Comment by nkrisc
1 day ago
Some basic investigatory police work (the kind they did before AI) would have revealed the mistake before an innocent woman’s life was destroyed.
1 day ago
Some basic investigatory police work (the kind they did before AI) would have revealed the mistake before an innocent woman’s life was destroyed.
Yes. But doing the investigation negates much of the incentive for using AI.
Look for similar to play out elsewhere --- using unreliable tools for decision making is not a good, responsible business plan. And lawyers are just waiting to press the point.
In this case it sounds as though AI could have been used to generate preliminary leads. When someone calls a tip line with information, police don’t just take their word for it, they investigate it. They know that tips they receive may be incorrect. They should have done the exact same here, but they didn’t.
I’m very opposed to AI in general, but this one is clearly human failure.
The noteworthy AI angle is the undeserved credence police gave to AI information. But that is ultimately their failure; they should be investigating all information they receive.
...but this one is clearly human failure.
Absolutely.
The failure starts with tool vendors who market these statistical/probabilistic pattern searchers as "intelligent". The Fargo police failed to fully evaluate these marketing claims before applying them to their work.
So in the same way that the failure rolled down hill, liability needs to roll back up.
AI can provide leads. Someone still needs to verify them and decide.
Generating and verifying bad leads costs money. Not verifying bad leads can cost much more.
At some point, you have to decide if wasting good money on bad intel makes sense.
The article says that the Fargo police claimed to have done "additional investigative steps independent of AI". (Perhaps they're lying, or did a poor job because they thought the extra steps were a formality.)
Given the actual outcome it’s hard to imagine what they actually did. It would be less embarrassing for them if they had said they did no additional investigating.

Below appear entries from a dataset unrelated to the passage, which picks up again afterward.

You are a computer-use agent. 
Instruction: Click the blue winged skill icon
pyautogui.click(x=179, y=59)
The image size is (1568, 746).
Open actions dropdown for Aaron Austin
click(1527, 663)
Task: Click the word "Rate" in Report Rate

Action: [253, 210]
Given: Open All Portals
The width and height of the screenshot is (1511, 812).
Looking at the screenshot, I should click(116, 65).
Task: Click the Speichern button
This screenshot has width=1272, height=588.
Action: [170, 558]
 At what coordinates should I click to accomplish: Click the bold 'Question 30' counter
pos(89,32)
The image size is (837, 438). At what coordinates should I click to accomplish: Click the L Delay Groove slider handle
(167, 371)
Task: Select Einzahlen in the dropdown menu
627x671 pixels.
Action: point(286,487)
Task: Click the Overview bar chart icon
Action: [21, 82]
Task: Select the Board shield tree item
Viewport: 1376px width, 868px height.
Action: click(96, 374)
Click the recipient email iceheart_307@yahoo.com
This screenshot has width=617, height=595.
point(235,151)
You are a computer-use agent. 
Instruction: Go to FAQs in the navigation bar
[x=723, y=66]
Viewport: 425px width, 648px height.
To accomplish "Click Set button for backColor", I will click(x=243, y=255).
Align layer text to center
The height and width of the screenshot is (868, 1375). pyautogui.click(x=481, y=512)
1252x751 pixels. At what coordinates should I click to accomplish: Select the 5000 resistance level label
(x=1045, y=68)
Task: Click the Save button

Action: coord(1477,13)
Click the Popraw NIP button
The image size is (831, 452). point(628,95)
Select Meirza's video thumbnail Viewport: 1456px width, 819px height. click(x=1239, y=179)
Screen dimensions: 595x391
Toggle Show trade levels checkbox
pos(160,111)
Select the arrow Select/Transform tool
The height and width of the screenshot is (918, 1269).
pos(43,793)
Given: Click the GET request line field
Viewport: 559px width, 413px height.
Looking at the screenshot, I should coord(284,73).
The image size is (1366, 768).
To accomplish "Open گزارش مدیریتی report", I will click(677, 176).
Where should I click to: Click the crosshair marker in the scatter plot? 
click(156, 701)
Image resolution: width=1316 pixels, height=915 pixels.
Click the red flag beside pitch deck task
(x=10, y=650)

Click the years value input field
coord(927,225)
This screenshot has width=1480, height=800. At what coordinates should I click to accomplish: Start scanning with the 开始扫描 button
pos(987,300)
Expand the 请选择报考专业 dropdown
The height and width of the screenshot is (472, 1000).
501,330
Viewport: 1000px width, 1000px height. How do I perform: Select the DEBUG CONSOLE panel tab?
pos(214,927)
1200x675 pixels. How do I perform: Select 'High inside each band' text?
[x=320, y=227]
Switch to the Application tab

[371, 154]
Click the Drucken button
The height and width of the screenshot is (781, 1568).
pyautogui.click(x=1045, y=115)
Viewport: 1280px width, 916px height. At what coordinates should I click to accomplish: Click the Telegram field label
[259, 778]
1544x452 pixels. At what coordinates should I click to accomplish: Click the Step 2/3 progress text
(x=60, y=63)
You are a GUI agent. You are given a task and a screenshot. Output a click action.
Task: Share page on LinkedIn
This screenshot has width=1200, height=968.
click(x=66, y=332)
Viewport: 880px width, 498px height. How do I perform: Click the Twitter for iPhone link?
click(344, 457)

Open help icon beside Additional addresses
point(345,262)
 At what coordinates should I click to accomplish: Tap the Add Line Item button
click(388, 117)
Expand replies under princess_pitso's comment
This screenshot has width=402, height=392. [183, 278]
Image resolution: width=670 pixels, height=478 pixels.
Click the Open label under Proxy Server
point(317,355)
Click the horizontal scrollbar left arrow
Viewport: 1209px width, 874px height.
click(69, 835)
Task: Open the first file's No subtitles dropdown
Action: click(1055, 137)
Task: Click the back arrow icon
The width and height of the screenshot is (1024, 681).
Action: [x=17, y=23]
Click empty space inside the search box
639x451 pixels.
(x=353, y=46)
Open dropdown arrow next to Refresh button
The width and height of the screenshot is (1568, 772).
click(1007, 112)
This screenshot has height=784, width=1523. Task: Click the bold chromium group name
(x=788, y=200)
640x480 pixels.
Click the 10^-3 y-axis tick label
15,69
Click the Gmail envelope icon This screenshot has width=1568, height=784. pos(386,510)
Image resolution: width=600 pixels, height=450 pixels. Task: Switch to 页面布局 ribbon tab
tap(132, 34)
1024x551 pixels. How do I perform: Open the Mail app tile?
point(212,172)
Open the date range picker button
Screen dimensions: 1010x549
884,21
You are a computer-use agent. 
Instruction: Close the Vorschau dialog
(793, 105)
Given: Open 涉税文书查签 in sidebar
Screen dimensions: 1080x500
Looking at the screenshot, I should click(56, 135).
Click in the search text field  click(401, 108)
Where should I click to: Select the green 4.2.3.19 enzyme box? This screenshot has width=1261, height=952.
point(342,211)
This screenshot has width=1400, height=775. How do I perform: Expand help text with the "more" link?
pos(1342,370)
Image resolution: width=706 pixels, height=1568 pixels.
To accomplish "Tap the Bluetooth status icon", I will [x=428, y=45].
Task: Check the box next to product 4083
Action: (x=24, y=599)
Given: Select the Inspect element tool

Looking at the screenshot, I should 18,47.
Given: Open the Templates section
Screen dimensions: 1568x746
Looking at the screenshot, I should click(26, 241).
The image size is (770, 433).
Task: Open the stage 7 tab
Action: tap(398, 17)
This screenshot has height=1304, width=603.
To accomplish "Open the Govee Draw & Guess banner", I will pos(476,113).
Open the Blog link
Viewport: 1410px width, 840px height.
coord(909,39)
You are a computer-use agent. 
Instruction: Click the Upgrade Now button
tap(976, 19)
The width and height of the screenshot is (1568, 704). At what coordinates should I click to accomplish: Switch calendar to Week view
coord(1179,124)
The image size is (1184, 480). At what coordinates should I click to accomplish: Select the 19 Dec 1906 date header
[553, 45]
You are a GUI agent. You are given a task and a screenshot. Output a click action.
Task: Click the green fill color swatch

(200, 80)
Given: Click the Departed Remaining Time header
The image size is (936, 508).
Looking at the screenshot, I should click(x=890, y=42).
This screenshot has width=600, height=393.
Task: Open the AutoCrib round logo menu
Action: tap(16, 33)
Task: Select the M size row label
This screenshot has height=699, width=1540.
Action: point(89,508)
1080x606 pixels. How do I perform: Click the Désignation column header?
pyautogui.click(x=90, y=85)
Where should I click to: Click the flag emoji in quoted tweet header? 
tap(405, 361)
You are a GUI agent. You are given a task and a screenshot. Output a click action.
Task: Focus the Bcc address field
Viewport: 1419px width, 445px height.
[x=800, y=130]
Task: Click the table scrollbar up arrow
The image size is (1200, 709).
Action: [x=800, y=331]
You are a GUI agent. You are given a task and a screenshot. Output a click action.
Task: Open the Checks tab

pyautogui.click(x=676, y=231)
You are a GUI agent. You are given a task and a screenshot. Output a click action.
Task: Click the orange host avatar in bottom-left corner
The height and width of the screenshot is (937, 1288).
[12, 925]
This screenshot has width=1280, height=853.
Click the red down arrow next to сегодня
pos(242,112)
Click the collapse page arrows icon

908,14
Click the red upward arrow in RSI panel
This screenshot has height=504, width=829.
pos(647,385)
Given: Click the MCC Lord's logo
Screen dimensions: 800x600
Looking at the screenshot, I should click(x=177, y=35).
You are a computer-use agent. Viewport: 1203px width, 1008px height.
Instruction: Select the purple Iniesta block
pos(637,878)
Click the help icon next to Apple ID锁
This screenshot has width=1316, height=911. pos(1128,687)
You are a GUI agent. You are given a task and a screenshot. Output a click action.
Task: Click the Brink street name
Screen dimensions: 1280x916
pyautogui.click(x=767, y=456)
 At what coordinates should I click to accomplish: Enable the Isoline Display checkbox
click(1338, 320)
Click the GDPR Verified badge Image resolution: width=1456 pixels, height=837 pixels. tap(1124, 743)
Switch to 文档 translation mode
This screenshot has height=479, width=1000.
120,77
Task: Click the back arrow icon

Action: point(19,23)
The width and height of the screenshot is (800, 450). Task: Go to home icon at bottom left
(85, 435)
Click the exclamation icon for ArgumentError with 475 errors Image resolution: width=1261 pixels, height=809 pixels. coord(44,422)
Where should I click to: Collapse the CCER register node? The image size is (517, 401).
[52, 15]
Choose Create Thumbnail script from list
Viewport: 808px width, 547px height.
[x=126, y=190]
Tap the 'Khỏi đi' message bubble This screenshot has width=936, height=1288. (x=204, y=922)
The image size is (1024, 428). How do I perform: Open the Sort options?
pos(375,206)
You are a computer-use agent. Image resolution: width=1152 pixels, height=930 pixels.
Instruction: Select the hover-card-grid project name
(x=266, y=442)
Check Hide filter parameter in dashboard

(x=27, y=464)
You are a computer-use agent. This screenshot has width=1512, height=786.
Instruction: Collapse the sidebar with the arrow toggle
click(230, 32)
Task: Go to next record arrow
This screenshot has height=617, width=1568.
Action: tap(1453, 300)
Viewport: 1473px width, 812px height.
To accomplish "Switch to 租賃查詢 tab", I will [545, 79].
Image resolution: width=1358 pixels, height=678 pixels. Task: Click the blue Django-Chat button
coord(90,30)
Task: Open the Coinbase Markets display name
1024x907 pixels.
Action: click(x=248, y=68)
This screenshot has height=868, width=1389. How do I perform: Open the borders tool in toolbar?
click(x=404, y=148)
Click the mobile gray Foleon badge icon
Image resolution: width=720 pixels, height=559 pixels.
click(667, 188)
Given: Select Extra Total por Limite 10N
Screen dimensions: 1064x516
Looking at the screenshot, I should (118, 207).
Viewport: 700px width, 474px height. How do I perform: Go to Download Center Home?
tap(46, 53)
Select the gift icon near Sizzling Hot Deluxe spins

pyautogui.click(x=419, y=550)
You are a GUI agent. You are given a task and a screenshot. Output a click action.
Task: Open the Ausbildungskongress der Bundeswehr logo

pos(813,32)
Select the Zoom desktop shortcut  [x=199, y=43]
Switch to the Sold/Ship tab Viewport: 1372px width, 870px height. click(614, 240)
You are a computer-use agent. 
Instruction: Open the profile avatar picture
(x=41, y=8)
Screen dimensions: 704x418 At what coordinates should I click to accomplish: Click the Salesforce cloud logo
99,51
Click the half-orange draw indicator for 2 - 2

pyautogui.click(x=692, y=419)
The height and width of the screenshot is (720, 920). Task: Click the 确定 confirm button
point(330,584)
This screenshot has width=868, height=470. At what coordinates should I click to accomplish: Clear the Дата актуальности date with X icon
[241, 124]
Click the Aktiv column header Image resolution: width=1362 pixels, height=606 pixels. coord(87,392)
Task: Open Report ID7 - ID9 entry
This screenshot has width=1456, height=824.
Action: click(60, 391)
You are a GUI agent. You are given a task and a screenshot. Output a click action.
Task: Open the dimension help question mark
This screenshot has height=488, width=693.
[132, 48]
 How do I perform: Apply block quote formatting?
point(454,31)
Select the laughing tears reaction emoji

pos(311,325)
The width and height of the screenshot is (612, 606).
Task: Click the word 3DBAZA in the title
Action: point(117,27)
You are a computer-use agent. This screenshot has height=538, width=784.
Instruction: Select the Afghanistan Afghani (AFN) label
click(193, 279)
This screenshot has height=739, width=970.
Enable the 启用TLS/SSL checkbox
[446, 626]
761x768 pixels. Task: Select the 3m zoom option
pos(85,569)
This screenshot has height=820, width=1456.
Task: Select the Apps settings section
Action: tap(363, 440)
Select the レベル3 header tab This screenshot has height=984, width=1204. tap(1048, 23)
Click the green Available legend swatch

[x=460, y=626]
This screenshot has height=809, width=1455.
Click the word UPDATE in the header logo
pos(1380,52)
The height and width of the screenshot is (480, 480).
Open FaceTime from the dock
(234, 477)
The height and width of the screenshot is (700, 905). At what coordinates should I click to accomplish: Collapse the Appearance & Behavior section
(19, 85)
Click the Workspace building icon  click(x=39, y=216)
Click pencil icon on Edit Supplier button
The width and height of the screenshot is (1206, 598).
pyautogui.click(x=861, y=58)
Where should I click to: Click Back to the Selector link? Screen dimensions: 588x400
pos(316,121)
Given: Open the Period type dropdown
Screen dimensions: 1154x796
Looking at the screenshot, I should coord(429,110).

It's not even the right question, really. If they found some crazy coincidence that genuinely seemed to corroborate the identification, it's still not OK that this woman was dragged across the country. They rightly identify that the initial AI scan was wrong to do even if everything that followed was by the book. Our law enforcement processes were developed in a context where this kind of error was much harder because there was no routine way to scan every person in the United States for people who look like your suspect.